▶ COMPITO DA SVOLGERE
Metti in una lista numerata le righe dell'elenco che cominciano con quella contenente "Find the location of a particular element. The" e finiscono con quella contenente "comment: larafischeer @nelesiemer", entrambe incluse, tralasciando le righe vuote. Lascia fuori dalla risposta le immagini.

── DATI ──

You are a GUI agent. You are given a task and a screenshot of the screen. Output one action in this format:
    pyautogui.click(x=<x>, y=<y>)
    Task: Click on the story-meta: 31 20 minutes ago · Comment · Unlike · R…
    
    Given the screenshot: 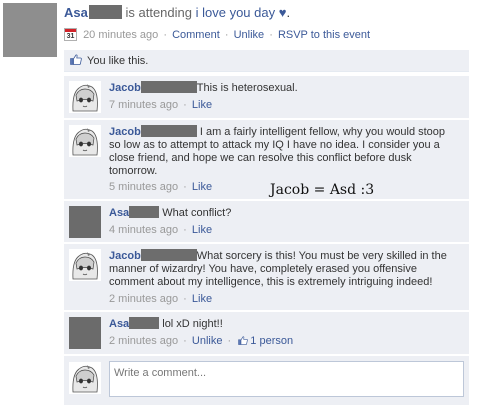 What is the action you would take?
    pyautogui.click(x=217, y=35)
    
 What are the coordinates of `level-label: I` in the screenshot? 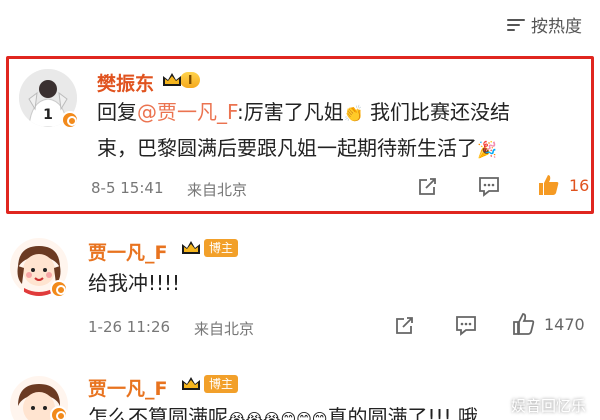 It's located at (190, 80).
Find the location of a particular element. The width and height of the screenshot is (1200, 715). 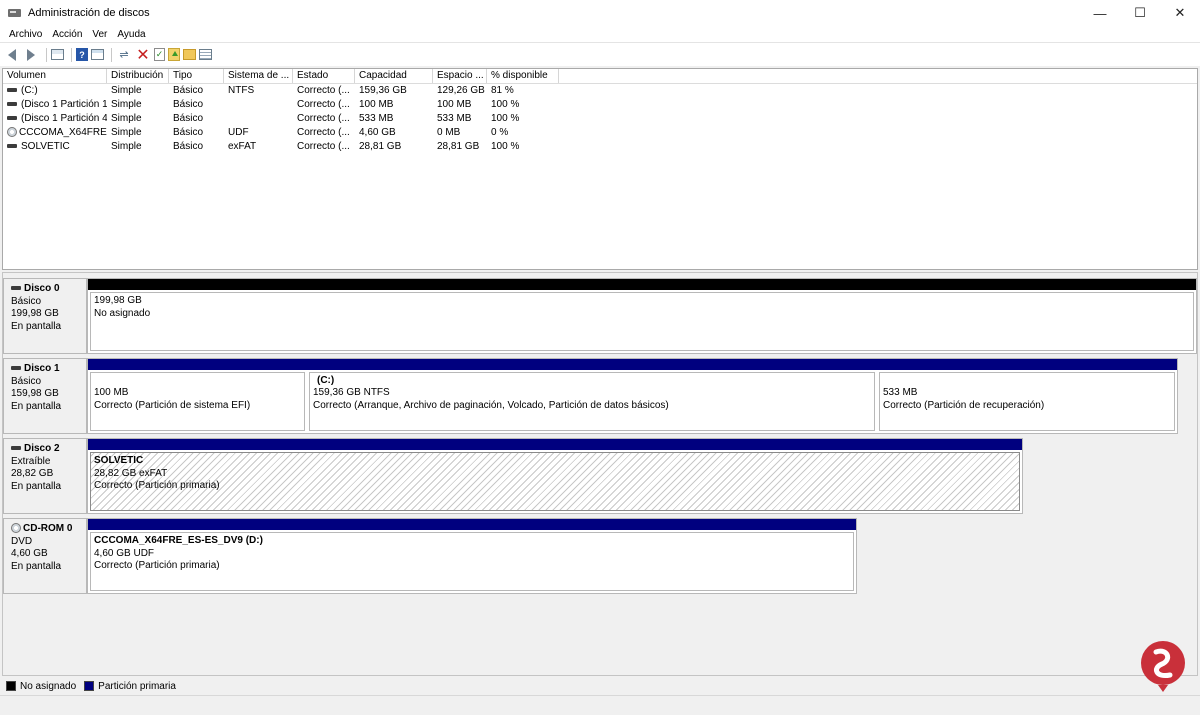

disk-type: DVD is located at coordinates (22, 541).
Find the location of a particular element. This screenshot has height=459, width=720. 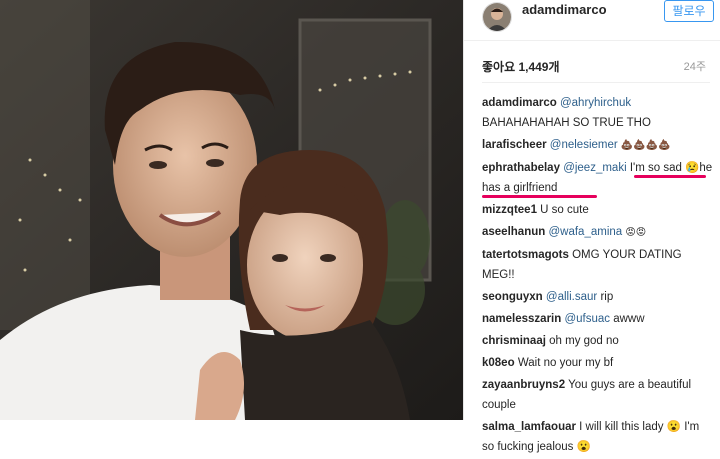

comment: larafischeer @nelesiemer 💩💩💩💩 is located at coordinates (598, 146).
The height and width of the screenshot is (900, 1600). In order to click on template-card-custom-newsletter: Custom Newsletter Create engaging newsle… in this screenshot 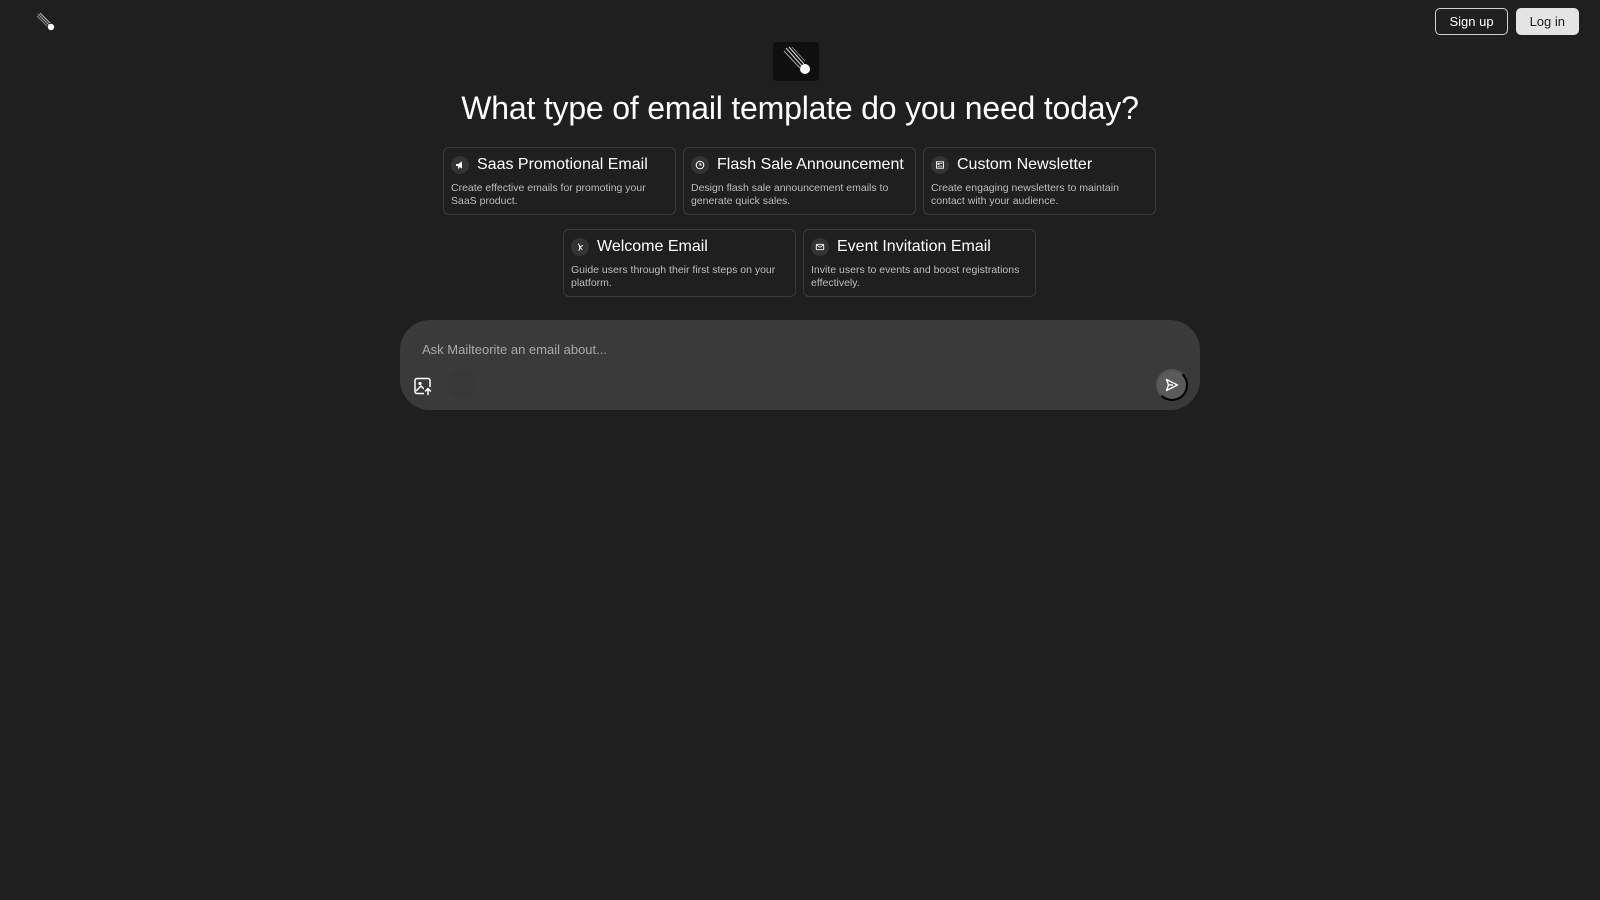, I will do `click(1040, 181)`.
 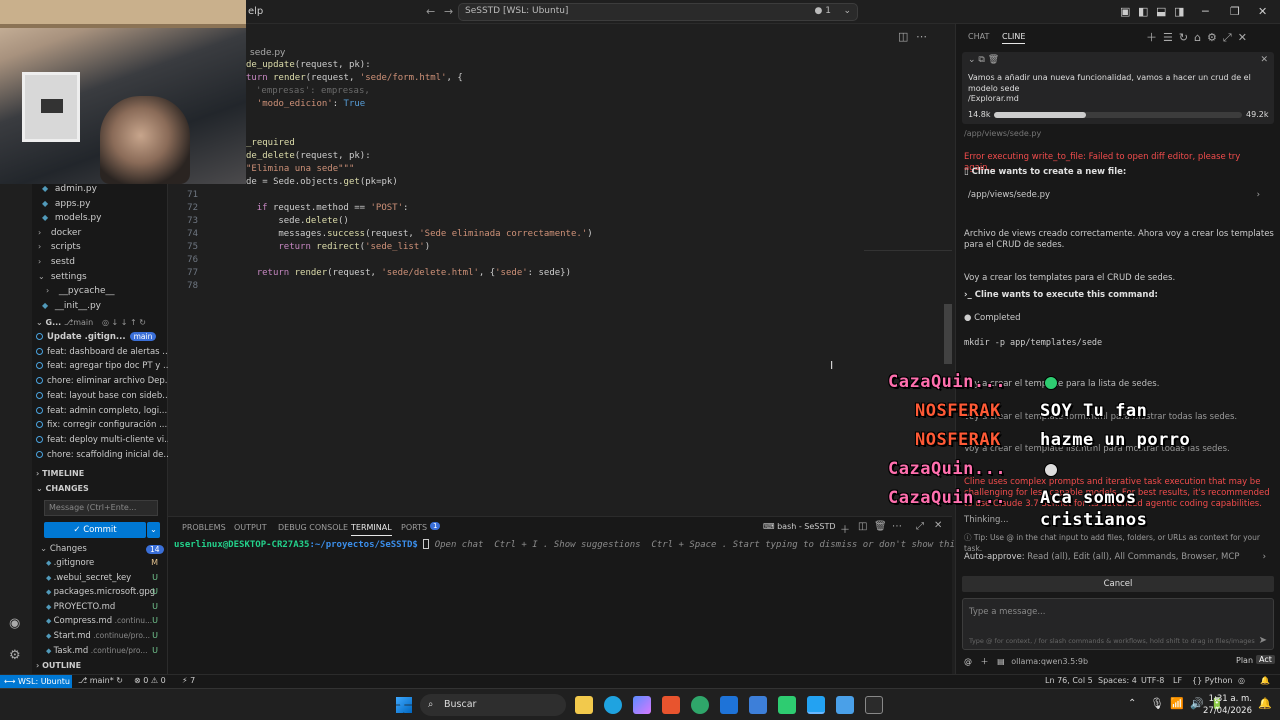 What do you see at coordinates (100, 236) in the screenshot?
I see `file-tree-item: › docker` at bounding box center [100, 236].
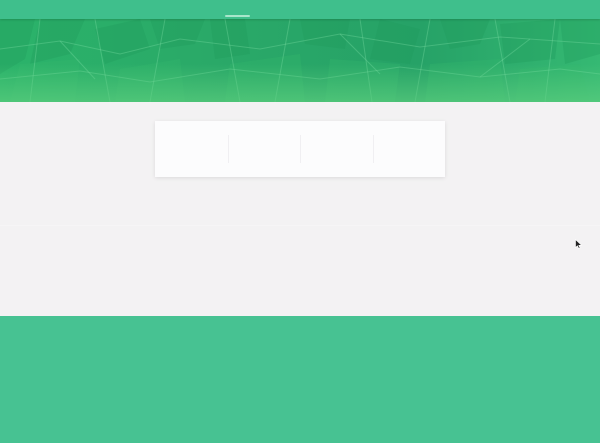 The image size is (600, 443). Describe the element at coordinates (300, 226) in the screenshot. I see `section-divider` at that location.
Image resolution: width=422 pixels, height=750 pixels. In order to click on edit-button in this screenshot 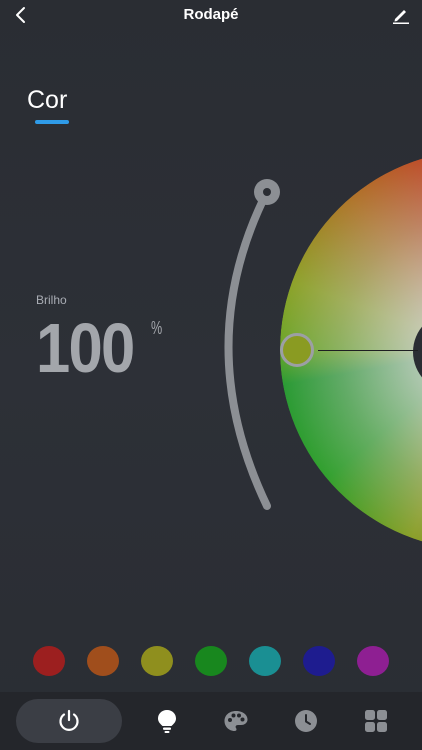, I will do `click(401, 15)`.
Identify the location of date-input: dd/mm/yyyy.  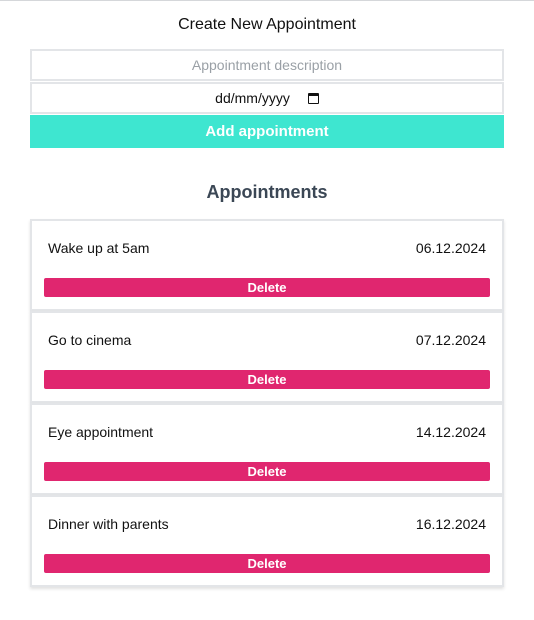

───

▶ SOLUZIONE DEL COMPITO
1. Find the location of a particular element. The width and height of the screenshot is (1200, 715). 
2. disk-type: DVD is located at coordinates (22, 541).
3. Find the location of a particular element. This screenshot has height=459, width=720. 
4. comment: larafischeer @nelesiemer 💩💩💩💩 is located at coordinates (598, 146).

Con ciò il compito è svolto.